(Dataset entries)
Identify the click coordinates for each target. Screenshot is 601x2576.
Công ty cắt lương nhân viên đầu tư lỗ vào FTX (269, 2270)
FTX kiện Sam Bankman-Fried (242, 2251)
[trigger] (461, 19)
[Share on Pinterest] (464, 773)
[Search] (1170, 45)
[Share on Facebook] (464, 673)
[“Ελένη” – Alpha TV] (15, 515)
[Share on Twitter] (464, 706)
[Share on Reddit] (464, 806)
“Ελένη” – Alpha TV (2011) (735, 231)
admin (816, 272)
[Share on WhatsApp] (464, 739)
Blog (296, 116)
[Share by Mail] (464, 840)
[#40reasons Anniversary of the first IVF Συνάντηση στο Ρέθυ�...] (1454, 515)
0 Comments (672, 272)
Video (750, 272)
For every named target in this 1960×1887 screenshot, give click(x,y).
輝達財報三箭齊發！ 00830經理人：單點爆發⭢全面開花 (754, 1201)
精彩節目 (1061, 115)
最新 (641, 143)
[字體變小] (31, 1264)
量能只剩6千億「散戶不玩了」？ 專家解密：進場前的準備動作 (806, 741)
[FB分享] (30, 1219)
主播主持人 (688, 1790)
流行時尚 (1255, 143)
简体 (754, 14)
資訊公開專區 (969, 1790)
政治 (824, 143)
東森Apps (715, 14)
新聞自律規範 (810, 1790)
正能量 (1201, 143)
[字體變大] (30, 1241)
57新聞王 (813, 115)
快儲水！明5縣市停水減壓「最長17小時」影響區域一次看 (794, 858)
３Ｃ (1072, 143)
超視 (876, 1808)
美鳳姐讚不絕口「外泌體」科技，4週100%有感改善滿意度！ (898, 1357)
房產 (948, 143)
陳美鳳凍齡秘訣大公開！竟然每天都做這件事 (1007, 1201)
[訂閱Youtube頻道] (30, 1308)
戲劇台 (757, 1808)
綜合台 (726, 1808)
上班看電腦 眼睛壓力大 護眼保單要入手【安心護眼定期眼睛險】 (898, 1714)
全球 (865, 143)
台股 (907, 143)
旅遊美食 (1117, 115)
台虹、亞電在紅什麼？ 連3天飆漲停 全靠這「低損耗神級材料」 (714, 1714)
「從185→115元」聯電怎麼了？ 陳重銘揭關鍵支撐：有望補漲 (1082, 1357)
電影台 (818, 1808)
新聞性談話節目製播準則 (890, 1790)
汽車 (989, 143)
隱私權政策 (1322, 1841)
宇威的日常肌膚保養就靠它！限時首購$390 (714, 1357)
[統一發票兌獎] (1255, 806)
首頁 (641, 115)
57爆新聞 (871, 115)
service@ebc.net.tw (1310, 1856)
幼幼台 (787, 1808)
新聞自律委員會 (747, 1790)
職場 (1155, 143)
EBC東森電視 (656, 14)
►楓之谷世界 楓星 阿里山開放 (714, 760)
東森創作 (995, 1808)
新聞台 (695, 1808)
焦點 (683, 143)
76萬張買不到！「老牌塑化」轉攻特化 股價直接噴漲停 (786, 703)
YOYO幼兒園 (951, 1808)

**Required work**. Out of the data above, transcribe exactly and only the lines starting with the line that has "最新 (641, 143)" and going on through the line that has "超視 (876, 1808)", both included.

**Response to the exercise**.
最新 (641, 143)
[字體變小] (31, 1264)
量能只剩6千億「散戶不玩了」？ 專家解密：進場前的準備動作 (806, 741)
[FB分享] (30, 1219)
主播主持人 (688, 1790)
流行時尚 (1255, 143)
简体 (754, 14)
資訊公開專區 (969, 1790)
政治 (824, 143)
東森Apps (715, 14)
新聞自律規範 (810, 1790)
正能量 (1201, 143)
[字體變大] (30, 1241)
57新聞王 (813, 115)
快儲水！明5縣市停水減壓「最長17小時」影響區域一次看 (794, 858)
３Ｃ (1072, 143)
超視 (876, 1808)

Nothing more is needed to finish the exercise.